**SUPPLIED PASSAGE**
┄┄┄┄┄┄┄┄┄┄┄┄┄┄┄┄┄┄┄┄

[Numpy-discussion] is __array_ufunc__ ready for prime-time?

Ben Rowland bennyrowland at mac.com
Sat Nov 4 06:42:34 EDT 2017



> On 2 Nov 2017, at 22:39, Marten van Kerkwijk <m.h.vankerkwijk at gmail.com> wrote:
> 
> I guess my argument boils down to it being better to state that a
> function only accepts arrays and happily let it break on, e.g.,
> matrix, than use `asarray` to make a matrix into an array even though
> it really isn’t.

I would support this attitude, the user can always call `asarray` when passing their
data into the function if necessary, then they know upfront what the consequences
will be.

For my own ndarray subclass, I want it to behave exactly as a standard ndarray,
but in addition I add some metadata and some functions that act on that, for
example an affine transform and functions to convert between coordinate systems.
The current numpy system of overriding __array_wrap__, __array_finalize__ and
__new__ is great to allow the subclass and metadata to propagate through most
basic operations.

The problem is that many functions using `asarray` strip out all of this metadata
and return a bare ndarray. My current solution is to implement an `inherit` method
on my subclass which converts an ndarray and copies back all the metadata,
which often looks like this:
spec_data = data.inherit(np.fft.fft(data))

┄┄┄┄┄┄┄┄┄┄┄┄┄┄┄┄┄┄┄┄

**ENTRIES PROVIDED**

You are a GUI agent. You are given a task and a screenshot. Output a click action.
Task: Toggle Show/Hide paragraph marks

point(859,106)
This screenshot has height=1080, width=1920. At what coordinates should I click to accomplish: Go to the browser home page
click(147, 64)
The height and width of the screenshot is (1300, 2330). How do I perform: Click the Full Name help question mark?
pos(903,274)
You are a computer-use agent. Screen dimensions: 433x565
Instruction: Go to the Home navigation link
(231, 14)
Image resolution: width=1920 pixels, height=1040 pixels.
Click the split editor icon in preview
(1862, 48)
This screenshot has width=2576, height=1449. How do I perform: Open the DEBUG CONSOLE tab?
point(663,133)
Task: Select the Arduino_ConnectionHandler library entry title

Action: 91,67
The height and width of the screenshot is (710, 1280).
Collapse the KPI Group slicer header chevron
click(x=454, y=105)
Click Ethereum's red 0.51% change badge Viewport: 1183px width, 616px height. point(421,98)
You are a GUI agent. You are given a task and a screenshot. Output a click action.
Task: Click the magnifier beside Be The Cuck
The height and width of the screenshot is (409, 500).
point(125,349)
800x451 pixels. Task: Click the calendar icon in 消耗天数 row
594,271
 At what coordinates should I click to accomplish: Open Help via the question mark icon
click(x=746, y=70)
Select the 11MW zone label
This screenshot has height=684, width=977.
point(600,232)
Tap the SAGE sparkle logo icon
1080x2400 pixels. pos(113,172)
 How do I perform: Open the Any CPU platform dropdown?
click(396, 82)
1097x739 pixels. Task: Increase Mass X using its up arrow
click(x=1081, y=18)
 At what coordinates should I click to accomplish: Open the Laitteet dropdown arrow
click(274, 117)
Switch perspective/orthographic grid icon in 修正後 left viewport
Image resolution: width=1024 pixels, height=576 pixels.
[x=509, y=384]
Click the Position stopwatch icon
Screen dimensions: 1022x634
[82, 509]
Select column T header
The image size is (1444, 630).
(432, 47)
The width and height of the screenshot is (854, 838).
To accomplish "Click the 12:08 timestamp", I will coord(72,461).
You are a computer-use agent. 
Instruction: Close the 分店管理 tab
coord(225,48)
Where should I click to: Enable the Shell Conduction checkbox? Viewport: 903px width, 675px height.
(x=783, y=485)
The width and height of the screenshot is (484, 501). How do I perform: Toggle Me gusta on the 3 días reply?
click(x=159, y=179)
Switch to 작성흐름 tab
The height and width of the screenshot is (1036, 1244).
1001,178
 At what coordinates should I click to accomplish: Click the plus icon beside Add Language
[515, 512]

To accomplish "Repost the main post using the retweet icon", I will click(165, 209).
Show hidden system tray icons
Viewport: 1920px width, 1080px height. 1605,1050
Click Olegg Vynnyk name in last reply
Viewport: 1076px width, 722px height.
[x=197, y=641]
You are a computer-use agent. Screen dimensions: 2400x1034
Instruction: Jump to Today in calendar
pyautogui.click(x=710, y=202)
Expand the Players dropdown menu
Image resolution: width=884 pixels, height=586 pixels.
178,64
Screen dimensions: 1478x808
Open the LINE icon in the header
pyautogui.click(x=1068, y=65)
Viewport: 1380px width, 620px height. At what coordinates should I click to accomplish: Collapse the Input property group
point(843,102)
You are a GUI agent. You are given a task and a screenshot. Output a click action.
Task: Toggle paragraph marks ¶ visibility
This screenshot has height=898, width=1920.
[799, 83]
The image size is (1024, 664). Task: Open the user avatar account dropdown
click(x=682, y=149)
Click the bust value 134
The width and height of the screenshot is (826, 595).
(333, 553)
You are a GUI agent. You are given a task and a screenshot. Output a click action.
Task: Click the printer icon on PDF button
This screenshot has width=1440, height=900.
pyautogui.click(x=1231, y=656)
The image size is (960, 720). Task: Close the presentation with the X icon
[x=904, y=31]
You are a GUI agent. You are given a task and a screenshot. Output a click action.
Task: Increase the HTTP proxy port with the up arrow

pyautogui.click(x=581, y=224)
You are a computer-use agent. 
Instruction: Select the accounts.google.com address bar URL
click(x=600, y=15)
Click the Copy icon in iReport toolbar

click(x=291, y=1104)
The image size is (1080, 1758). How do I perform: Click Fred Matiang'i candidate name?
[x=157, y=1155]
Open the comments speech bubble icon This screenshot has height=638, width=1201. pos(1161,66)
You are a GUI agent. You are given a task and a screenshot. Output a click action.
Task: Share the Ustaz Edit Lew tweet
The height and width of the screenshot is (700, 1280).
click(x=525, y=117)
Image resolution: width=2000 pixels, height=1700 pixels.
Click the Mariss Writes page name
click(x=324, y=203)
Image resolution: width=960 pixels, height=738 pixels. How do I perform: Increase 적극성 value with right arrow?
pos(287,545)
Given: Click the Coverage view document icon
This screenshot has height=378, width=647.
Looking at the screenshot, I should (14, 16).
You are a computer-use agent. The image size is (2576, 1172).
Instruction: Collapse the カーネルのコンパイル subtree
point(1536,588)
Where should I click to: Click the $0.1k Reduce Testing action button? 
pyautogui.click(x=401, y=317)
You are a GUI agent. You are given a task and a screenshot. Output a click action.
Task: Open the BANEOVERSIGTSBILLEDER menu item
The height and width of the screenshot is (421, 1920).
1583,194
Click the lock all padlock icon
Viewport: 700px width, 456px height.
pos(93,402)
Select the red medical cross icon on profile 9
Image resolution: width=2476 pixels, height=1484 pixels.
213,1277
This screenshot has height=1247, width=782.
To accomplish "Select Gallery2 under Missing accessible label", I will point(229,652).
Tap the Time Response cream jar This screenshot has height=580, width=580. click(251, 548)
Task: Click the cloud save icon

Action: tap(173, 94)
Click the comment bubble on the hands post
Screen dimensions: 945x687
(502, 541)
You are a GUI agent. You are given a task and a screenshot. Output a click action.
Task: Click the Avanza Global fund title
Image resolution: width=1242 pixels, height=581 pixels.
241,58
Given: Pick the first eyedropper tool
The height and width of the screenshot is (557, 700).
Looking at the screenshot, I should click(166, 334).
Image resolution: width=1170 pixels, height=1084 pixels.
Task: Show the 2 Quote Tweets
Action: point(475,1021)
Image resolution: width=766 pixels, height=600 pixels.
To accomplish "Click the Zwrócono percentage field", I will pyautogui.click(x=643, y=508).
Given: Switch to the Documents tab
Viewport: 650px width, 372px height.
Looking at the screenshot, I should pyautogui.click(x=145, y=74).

┄┄┄┄┄┄┄┄┄┄┄┄┄┄┄┄┄┄┄┄

**WHAT NEEDS TO BE DONE**
Can you pull out, word for word, the stretch of the NumPy mailing-list post starting at "The problem is" and ending at "spec_data = data.inherit(np.fft.fft(data))"?

**WRITTEN ANSWER**
The problem is that many functions using `asarray` strip out all of this metadata
and return a bare ndarray. My current solution is to implement an `inherit` method
on my subclass which converts an ndarray and copies back all the metadata,
which often looks like this:
spec_data = data.inherit(np.fft.fft(data))